The Web Designer’s Guide to Image Copyrights
Photographers—even amateurs—can get touchy if they think you’ve used their image without permission. About a year ago, I used a Flickr image in a blog post. Although I credited the photographer at the end of the article, the blog summary page displaying the image thumbnail did not have the credit line.
When the photographer saw I’d used her image, she didn’t bother to check the actual post to see if I’d credited her; instead, she sent me a snarky email, then posted a comment on her Flickr page, telling everyone how I’d “stolen” the image.
Once I showed her where I’d placed the attribution, it was all well and good. Misunderstanding avoided.
The ability to self-publish has led to the mistaken notion that, if it appears in a Google image search, it’s okay to use. As web professionals, we ought to know better. Coming from a graphic arts background, I already understood how copyrights worked long before I started designing websites.
Unfortunately, that’s not always the case. It’s easy to get into web design with little or no budget; and the temptation to use images from the Internet, rather than paying for stock photography, can be … well, tempting.
What’s more, easy-to-use blogging platforms like Tumblr and WordPress means people with no understanding of copyright laws are right-clicking and “Save(ing) Image As…” each and every day. Many of us build WordPress sites for our clients; it’s important we advise them on the proper use of images before giving them the keys to the back-end.

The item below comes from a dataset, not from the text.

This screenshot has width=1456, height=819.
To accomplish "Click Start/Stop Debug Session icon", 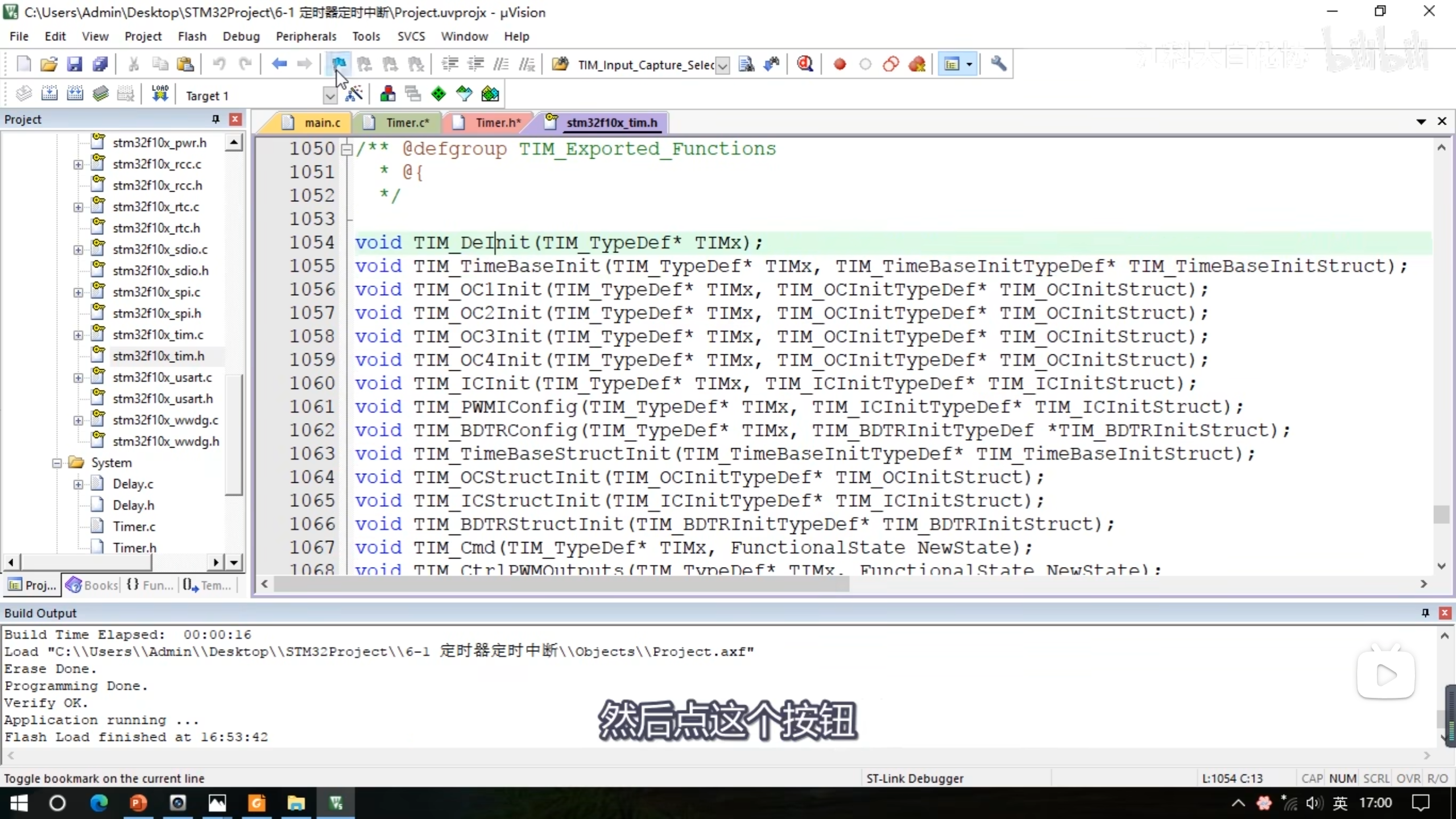I will 804,64.
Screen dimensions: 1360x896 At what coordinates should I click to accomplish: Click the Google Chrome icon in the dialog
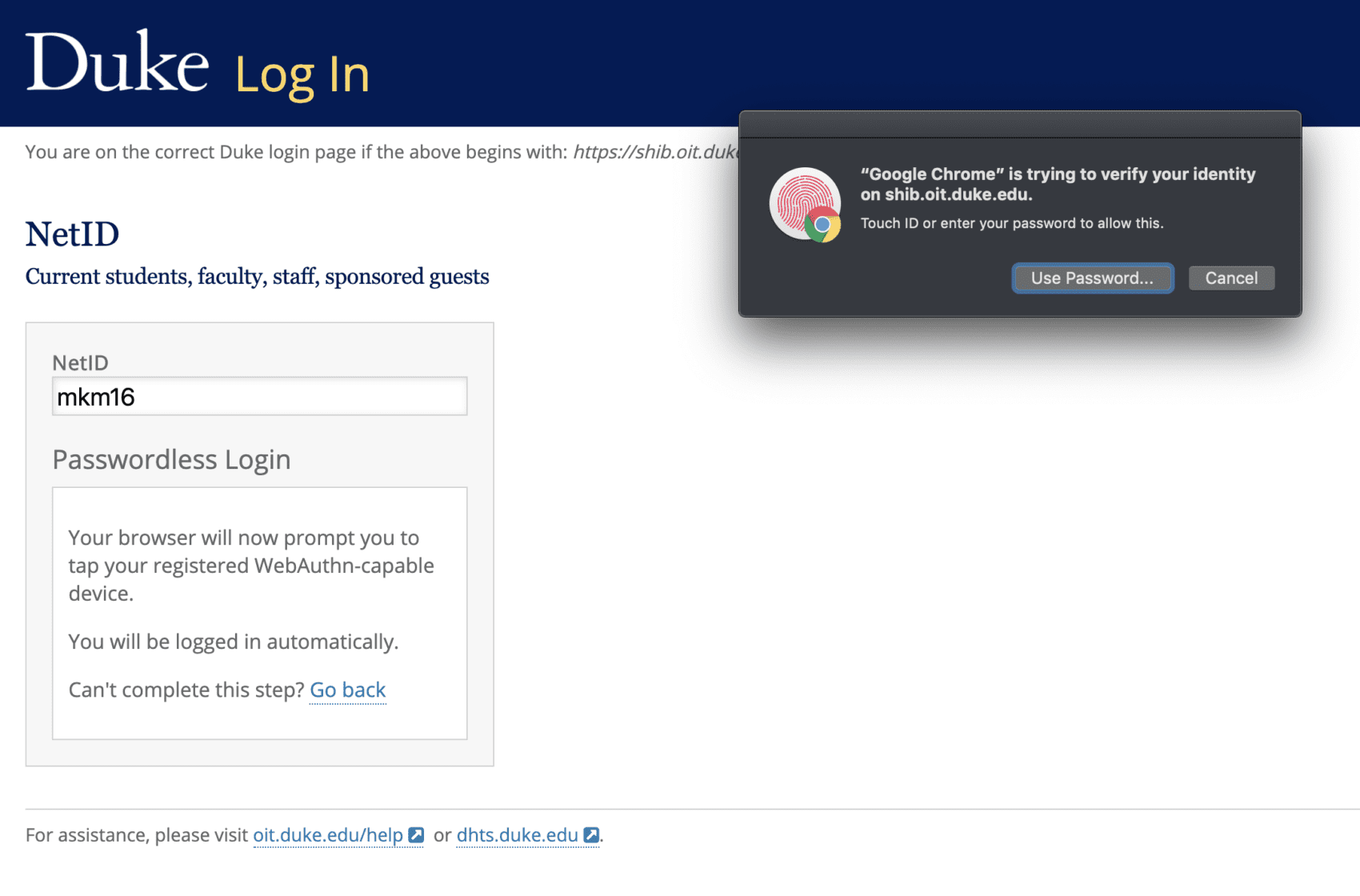pos(823,226)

As a designer, placing copyrighted images on a site puts your client in an awkward position. After all, who do you suppose the owner of that image is going to contact? Even if a simple “cease and desist” resolves the matter, it’s still downright embarrassing. If you don’t have access to a stock library, a simple solution is to build the cost of a few stock images into the price of the site, then charge the client extra if he needs more.
When it comes to professional stock photography, there are two traditional licensing models: Rights Managed and Royalty Free.
Rights Managed means the right to use the image is managed and controlled—usually by a stock agency. Images are typically licensed for a set fee based on where it’s being used, and for how long.
Rights managed images are advantageous when the advertiser wants to be sure that the image they’ve selected is “off-the-market” and not currently being used in any other advertising or—God forbid—by the competition. Paying more for a rights managed image ensures this never happens.
Royalty free doesn’t mean free to use; it means you don’t pay a royalty payment each time you use the image. When you purchase a royalty free image—either individually or as part of a compilation—you may use it as often as you like, as many times as you like.
There are some usage restrictions (such as placing the image on a tee shirt or template you’ll be reselling), so be sure to check the licensing terms carefully.
The downside of using low-cost, royalty free imagery is the risk of a popular image or the same model appearing many places at once—such as here and here and here and here and here and here, and as well as a well-dressed doctor on a local medical center billboard here in my home town.
If you’ve built more than one website, you probably realize how difficult it is to obtain content from clients. Despite the risks, a typical small business doesn’t have the marketing reach or budget of a Dell or Gateway, so royalty free images remain a cost-effective alternative.